-- Records provided --

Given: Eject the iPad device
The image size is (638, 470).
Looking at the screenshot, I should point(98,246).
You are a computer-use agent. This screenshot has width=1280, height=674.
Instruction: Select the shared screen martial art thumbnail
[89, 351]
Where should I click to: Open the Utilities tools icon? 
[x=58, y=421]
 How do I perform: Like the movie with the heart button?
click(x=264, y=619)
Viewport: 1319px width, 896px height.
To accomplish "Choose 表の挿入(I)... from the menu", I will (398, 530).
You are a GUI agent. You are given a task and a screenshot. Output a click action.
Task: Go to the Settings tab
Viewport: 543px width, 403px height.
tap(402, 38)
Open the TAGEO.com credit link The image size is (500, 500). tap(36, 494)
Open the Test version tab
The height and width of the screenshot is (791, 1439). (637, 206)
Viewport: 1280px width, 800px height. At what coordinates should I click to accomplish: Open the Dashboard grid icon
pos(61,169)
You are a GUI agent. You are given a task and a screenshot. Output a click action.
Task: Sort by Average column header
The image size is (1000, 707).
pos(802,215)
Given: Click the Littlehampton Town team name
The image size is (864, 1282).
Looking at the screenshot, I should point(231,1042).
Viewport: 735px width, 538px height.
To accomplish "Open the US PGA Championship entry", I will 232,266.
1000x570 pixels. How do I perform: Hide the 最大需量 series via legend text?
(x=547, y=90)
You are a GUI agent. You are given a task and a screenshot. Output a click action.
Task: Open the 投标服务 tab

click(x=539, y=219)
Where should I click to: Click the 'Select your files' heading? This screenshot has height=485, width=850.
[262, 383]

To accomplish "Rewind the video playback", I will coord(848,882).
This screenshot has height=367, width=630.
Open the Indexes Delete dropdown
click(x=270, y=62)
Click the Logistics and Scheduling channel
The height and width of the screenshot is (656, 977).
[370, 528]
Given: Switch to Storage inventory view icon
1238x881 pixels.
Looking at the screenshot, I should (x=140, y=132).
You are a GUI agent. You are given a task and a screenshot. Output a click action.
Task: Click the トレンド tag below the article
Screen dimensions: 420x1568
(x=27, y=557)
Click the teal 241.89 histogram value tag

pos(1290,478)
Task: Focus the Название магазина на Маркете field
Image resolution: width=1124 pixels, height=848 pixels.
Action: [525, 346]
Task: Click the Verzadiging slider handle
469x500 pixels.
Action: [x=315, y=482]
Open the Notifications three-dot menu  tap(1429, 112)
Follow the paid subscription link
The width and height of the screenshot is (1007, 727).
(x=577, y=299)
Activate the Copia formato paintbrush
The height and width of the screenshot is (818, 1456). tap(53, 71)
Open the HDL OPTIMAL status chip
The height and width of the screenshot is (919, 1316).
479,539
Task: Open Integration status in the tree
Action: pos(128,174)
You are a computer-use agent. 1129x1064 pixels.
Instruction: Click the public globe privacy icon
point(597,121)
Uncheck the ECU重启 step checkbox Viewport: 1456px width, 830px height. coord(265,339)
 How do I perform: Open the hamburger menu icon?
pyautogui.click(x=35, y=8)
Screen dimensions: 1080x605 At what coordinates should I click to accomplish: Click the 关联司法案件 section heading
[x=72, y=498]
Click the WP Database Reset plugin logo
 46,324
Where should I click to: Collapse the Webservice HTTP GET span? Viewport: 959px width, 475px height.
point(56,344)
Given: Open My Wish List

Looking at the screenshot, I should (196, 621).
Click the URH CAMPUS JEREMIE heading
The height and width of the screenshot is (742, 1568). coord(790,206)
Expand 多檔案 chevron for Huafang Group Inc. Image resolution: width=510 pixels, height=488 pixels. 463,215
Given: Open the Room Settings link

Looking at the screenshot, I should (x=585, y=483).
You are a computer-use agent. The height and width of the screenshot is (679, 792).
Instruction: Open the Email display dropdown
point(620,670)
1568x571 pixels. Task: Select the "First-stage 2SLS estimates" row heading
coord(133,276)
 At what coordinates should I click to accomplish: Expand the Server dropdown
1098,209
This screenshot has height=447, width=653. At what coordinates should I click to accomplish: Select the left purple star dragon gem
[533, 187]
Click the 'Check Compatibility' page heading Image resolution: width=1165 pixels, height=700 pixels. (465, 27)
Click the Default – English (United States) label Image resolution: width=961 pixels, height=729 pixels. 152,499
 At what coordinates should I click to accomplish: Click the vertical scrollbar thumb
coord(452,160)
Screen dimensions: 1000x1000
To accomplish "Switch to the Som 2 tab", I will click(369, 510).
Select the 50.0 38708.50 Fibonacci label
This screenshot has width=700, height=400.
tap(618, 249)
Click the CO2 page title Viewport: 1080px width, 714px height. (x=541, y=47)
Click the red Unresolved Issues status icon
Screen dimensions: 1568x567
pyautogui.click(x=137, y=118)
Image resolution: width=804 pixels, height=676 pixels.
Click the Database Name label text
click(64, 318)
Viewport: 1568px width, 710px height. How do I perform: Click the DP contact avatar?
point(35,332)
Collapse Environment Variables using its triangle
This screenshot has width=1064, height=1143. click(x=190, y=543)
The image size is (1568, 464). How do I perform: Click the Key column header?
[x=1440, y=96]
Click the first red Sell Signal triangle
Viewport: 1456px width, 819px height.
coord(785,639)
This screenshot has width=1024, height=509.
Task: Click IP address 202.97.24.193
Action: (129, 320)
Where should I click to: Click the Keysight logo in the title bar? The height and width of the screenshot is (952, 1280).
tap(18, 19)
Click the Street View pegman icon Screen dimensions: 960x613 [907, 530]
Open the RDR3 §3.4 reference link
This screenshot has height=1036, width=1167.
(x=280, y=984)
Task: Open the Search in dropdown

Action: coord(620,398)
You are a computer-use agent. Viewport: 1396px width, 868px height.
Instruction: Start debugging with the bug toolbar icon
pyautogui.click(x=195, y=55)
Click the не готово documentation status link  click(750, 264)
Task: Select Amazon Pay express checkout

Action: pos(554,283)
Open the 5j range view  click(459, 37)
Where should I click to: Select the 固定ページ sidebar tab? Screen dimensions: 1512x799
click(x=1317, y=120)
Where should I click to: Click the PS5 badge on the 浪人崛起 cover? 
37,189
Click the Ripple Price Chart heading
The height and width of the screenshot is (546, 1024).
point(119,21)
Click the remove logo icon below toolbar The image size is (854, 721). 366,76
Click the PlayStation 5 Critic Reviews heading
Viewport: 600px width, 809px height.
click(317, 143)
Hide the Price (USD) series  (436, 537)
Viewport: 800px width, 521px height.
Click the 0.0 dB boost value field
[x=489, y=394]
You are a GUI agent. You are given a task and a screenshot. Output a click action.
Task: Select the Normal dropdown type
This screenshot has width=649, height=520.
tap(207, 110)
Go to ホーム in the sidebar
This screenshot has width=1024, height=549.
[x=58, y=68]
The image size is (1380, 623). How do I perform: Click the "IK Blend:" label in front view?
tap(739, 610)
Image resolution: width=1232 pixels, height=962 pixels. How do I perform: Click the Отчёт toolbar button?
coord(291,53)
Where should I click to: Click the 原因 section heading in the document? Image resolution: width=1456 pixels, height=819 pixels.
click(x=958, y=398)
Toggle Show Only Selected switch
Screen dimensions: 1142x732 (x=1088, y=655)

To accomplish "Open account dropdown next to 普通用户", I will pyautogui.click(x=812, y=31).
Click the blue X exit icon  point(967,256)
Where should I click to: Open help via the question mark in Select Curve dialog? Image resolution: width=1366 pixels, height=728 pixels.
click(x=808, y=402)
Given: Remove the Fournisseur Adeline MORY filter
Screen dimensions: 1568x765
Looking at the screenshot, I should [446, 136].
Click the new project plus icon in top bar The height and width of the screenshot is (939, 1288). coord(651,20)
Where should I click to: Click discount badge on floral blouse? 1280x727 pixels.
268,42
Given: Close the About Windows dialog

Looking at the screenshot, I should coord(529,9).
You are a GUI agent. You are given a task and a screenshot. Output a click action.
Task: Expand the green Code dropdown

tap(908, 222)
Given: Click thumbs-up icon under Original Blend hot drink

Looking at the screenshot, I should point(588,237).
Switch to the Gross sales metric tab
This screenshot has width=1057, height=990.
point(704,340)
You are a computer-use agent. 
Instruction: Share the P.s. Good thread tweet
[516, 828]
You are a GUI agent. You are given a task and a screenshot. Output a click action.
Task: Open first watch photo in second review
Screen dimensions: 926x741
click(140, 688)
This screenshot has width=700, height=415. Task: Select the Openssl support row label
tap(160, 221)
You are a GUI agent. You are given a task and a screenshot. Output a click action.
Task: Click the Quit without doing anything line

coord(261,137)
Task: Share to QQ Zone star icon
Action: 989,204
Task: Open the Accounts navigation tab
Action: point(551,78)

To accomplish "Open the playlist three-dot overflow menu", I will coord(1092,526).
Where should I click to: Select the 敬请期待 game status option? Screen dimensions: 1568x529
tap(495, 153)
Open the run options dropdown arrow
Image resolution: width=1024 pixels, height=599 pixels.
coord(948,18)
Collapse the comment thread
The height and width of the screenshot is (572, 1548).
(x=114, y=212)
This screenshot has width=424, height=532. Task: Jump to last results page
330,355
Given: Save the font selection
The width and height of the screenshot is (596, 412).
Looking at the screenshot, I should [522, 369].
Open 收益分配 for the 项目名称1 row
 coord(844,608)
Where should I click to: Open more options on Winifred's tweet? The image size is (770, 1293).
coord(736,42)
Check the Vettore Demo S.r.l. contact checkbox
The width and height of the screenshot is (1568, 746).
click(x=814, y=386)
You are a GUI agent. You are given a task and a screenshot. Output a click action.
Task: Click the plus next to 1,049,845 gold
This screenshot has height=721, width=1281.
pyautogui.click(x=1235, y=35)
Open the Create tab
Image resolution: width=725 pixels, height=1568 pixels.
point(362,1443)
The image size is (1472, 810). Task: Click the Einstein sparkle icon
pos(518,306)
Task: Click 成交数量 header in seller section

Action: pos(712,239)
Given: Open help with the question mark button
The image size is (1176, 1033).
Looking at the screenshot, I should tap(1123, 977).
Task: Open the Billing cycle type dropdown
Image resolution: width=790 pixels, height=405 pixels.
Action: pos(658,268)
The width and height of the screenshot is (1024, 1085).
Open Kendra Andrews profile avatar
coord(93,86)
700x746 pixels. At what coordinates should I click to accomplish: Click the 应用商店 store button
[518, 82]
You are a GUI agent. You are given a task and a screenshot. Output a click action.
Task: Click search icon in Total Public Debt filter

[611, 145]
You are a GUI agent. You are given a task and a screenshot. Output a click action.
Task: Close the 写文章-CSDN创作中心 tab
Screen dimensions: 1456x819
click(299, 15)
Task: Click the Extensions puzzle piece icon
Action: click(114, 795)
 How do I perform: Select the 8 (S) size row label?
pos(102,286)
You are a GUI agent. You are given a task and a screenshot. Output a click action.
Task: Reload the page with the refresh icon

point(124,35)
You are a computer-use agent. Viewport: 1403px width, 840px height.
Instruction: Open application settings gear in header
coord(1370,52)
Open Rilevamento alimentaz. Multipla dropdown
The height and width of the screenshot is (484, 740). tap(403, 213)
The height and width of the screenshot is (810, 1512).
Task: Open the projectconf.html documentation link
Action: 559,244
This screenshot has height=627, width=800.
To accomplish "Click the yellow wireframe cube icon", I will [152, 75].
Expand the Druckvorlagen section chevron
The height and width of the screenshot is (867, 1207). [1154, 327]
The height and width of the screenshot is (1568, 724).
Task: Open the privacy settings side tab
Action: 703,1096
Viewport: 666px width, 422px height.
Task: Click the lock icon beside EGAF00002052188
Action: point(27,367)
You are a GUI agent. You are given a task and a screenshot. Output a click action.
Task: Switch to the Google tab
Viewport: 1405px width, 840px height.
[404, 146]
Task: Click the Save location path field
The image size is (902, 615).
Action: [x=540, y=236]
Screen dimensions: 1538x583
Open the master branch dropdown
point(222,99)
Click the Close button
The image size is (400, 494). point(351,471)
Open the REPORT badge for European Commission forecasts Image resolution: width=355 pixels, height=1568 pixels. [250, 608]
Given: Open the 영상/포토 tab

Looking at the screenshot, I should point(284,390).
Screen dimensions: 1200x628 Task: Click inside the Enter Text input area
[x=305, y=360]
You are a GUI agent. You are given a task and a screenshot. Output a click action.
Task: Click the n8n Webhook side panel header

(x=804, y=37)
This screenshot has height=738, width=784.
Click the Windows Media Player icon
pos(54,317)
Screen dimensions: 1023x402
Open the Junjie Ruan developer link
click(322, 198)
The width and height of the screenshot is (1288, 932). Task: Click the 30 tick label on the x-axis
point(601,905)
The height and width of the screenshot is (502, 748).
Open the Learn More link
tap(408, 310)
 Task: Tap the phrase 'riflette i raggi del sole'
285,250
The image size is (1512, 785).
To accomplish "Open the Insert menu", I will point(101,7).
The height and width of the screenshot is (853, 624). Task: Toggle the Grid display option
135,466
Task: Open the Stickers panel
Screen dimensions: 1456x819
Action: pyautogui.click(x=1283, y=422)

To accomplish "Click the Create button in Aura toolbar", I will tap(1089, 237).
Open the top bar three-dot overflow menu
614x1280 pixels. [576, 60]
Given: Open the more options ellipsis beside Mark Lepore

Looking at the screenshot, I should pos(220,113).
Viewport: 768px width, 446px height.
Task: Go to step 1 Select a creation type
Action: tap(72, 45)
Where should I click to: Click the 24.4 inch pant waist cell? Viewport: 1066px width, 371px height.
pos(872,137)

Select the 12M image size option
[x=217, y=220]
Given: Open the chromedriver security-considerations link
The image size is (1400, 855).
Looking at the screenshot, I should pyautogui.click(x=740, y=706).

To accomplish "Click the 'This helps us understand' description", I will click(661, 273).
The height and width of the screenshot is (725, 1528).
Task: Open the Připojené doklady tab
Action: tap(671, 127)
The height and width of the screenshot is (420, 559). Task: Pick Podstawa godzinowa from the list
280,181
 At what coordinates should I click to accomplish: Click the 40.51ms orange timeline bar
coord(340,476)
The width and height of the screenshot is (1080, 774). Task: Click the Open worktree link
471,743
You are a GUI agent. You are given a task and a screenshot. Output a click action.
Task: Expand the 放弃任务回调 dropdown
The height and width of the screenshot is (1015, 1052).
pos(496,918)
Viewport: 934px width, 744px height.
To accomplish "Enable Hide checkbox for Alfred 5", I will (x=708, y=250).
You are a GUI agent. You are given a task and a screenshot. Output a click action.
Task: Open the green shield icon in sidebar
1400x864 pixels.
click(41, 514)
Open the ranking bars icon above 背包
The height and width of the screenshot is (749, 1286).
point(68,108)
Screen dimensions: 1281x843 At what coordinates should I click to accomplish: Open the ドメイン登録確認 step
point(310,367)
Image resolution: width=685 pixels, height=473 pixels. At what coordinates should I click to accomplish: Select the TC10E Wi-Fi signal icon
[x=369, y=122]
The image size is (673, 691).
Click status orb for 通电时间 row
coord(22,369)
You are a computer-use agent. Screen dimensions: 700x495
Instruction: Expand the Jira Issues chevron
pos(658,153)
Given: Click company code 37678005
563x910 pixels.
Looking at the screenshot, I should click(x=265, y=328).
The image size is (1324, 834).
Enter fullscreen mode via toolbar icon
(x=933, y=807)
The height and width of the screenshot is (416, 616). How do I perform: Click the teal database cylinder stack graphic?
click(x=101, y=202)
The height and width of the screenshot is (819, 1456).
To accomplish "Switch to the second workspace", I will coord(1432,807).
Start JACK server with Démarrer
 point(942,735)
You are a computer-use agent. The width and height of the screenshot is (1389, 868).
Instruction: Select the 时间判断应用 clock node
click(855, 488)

-- Directions for this task --
Can you quote the entries above word for word, starting at the line that contains "Where should I click to: Click the PS5" and ending at the line that contains "Hide the Price"?

-- Task answer --
Where should I click to: Click the PS5 badge on the 浪人崛起 cover? 
37,189
Click the Ripple Price Chart heading
The height and width of the screenshot is (546, 1024).
point(119,21)
Click the remove logo icon below toolbar The image size is (854, 721). 366,76
Click the PlayStation 5 Critic Reviews heading
Viewport: 600px width, 809px height.
click(317, 143)
Hide the Price (USD) series  (436, 537)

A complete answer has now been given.